- What is asked
Reproduce, word for word, the part of the material that opens with the line containing "Tap the ULINK or Monitor Interface box" and closes with the line containing "pos(235,220)", with both of those lines included.

- Data to use
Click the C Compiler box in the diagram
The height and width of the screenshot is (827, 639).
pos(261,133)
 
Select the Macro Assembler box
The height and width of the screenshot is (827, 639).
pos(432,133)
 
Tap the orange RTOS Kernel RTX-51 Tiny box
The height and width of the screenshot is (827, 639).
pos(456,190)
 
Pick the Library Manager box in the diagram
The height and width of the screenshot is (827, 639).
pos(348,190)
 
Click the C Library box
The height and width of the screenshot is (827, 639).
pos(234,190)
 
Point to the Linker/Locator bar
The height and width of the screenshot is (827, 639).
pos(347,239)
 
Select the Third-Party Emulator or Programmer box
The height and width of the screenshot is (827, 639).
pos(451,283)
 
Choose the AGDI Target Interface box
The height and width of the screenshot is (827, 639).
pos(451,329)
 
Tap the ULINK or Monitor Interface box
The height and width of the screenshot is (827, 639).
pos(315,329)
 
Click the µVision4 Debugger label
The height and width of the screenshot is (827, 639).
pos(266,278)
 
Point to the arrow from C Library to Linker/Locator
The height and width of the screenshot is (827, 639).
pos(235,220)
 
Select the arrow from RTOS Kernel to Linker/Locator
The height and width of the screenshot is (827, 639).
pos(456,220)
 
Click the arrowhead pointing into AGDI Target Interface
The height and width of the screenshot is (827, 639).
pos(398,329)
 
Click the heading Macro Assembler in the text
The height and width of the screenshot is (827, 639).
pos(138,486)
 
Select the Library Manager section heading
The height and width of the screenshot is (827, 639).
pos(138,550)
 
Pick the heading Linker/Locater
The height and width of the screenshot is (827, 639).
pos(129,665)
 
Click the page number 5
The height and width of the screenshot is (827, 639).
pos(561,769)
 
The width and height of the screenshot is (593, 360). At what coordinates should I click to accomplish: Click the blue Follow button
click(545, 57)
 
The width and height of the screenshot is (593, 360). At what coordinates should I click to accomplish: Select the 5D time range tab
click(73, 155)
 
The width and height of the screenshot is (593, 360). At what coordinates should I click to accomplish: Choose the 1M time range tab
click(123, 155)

- Solution for this task
Tap the ULINK or Monitor Interface box
The height and width of the screenshot is (827, 639).
pos(315,329)
 
Click the µVision4 Debugger label
The height and width of the screenshot is (827, 639).
pos(266,278)
 
Point to the arrow from C Library to Linker/Locator
The height and width of the screenshot is (827, 639).
pos(235,220)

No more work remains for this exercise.